The Story
Why it exists.
The beginning
This is a reformulation of a Giacobetti original from 1993. When L'Artisan discontinued the original Eau de Toilette, the house asked Giacobetti to recreate it, not copy it. The 2018 Eau de Cologne is her answer. She kept what made the first one worth returning to: the meadow, the herbs, the sense of morning. What changed is the structure, she built it tighter, gave it more room to breathe as it unfolds. The name says it all. L'Eau de L'Artisan: the water of the artisan. This is what the house smells like when it's being itself.

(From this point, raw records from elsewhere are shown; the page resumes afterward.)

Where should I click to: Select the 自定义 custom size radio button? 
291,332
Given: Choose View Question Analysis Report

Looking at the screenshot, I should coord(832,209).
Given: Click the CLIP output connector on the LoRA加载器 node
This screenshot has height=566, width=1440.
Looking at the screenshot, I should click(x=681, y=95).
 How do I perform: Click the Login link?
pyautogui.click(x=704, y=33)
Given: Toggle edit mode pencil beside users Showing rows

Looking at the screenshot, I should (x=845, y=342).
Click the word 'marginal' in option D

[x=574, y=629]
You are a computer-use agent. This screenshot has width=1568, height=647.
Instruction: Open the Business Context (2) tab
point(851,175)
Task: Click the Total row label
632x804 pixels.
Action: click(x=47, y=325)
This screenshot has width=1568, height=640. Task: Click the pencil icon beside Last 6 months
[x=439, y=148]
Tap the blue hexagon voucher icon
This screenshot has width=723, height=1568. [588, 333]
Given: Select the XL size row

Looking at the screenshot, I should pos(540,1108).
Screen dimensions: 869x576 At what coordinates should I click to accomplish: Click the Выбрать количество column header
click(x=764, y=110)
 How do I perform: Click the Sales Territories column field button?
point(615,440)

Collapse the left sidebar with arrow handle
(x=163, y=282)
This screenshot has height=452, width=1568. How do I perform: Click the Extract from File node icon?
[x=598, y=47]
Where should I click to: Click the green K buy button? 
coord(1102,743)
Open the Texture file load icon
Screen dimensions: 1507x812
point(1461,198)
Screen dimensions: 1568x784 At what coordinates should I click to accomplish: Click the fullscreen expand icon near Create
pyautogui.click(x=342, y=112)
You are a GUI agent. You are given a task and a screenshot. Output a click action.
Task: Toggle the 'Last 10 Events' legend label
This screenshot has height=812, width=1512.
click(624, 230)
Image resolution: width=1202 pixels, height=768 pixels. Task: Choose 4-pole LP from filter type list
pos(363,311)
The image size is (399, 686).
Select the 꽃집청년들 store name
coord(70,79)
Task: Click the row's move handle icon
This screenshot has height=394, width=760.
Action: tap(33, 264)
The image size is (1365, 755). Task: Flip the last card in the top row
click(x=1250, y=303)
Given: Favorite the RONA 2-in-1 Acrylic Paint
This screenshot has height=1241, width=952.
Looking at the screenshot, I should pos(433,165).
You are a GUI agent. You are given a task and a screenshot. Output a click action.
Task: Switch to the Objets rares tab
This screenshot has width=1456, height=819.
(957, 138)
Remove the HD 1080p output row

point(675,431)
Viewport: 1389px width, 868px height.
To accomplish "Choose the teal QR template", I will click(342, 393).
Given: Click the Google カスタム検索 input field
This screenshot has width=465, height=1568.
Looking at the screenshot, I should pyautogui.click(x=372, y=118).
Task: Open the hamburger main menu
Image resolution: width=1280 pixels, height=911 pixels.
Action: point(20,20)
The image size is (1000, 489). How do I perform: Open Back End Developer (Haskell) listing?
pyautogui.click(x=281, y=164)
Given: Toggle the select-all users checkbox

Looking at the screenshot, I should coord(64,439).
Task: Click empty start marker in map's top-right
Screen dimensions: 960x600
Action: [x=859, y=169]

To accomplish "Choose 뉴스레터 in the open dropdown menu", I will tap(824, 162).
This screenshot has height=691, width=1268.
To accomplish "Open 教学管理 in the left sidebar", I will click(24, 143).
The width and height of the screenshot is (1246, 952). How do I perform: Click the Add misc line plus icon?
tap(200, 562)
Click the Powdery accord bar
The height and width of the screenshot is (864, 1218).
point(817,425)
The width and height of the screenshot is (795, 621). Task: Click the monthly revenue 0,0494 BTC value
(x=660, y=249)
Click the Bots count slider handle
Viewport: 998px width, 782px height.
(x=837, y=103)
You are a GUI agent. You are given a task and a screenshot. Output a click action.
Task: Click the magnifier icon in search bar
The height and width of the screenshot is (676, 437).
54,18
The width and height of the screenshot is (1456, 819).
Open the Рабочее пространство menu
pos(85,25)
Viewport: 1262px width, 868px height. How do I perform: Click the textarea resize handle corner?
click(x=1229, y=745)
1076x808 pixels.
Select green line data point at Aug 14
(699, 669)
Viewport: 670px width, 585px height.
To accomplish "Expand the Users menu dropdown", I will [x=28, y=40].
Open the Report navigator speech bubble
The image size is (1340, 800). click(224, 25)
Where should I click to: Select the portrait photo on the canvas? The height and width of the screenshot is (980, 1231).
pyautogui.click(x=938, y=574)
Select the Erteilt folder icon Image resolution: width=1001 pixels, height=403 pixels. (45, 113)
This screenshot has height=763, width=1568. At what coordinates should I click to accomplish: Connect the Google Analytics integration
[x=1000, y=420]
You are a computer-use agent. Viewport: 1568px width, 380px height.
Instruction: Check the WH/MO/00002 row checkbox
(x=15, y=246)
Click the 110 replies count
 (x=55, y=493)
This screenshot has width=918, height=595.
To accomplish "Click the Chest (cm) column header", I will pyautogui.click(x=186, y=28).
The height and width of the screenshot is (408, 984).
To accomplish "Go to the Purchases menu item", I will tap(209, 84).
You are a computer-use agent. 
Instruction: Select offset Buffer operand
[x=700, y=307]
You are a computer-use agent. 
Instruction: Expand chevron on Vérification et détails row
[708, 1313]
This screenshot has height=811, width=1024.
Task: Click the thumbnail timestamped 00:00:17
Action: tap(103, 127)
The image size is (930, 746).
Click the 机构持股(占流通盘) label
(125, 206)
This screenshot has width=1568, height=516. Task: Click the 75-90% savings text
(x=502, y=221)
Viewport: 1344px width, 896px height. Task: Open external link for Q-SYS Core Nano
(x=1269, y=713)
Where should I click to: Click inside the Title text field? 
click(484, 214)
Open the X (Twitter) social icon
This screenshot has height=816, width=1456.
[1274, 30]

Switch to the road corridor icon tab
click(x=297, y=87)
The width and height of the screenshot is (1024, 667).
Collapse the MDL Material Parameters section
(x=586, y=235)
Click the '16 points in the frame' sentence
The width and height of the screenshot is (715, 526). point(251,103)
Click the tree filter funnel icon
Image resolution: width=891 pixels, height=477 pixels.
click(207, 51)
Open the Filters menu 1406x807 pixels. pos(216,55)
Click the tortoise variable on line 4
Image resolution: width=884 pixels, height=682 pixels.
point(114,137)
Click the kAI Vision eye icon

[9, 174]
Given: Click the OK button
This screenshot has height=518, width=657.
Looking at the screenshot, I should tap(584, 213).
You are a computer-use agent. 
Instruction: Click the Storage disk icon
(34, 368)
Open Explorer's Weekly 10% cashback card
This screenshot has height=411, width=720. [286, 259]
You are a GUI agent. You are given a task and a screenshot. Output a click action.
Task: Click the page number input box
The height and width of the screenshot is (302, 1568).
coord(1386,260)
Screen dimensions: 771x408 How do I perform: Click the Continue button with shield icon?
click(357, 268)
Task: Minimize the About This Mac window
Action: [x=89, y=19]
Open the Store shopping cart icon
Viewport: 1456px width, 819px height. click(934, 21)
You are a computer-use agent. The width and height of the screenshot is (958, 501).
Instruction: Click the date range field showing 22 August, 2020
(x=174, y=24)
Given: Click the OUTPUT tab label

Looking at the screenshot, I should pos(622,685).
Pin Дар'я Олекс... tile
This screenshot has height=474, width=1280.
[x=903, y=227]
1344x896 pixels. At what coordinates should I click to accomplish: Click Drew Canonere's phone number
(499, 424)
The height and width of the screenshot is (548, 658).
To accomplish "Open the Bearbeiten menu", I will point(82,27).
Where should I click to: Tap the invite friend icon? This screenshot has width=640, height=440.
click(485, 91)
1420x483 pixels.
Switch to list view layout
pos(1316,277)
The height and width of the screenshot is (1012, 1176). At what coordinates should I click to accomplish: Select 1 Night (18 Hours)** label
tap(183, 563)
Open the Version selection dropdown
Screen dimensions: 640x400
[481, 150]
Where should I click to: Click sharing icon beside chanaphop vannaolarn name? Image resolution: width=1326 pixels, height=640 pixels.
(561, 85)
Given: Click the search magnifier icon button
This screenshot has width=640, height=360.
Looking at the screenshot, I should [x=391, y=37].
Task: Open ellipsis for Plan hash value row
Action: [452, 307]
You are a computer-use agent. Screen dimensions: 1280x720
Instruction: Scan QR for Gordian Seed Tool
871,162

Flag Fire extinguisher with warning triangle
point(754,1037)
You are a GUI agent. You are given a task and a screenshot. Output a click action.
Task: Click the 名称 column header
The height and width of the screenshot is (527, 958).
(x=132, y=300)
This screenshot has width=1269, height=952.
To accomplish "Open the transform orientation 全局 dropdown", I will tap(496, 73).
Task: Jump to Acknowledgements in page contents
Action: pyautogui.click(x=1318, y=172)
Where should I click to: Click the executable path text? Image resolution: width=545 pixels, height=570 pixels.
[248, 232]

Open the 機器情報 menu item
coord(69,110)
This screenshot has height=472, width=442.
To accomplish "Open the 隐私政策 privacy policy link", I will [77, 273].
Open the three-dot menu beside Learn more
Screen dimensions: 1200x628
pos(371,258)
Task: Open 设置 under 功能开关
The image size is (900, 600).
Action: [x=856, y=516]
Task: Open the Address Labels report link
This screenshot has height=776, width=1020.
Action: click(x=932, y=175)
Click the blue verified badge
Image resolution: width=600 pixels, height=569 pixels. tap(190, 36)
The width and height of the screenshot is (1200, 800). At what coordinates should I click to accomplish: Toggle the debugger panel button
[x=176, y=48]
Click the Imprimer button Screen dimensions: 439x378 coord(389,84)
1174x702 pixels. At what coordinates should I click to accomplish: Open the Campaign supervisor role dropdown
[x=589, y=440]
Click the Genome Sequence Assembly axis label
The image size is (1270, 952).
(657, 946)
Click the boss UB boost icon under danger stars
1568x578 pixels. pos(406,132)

Most colognes lead with citrus and leave quickly. This one doesn't. The hay is the tell, it's not a common material in modern perfumery, and Giacobetti uses it to ground what could've been fleeting. Combined with lemon verbena and basil, the composition stays herbal and green without becoming sharp or medicinal. Oakmoss in the base adds that earthy, slightly mossy quality that connects the citrus opening to something warmer and more grounded. It's the kind of structure that rewards wearing, not just sniffing.
The evolution
The opening announces itself clearly: lemon and verbena, bright and immediate. Thirty minutes in, the basil and mint arrive, the green gets sharper, almost botanical-garden fresh. Then the jasmine and hay start to surface, blending the sharp with the warm. By hour two, the oakmoss takes over. That mossy, earthy quality becomes the dominant impression, clean but deep, like the smell of a garden after rain. The drydown lasts another two to three hours, fading slowly and leaving a quiet herbal trace on the skin.
Cultural impact
This fragrance occupies a particular corner of the niche world: the person who finds standard colognes too predictable but wants to smell refined, not avant-garde. It's not a statement scent. It's a conversation-starter in a different register, the scent of someone who knows there's more to citrus than bergamot and lemon. Giacobetti's reformulation has built a loyal following among enthusiasts who consistently cite its unusual hay and herbal character as what makes it worth wearing.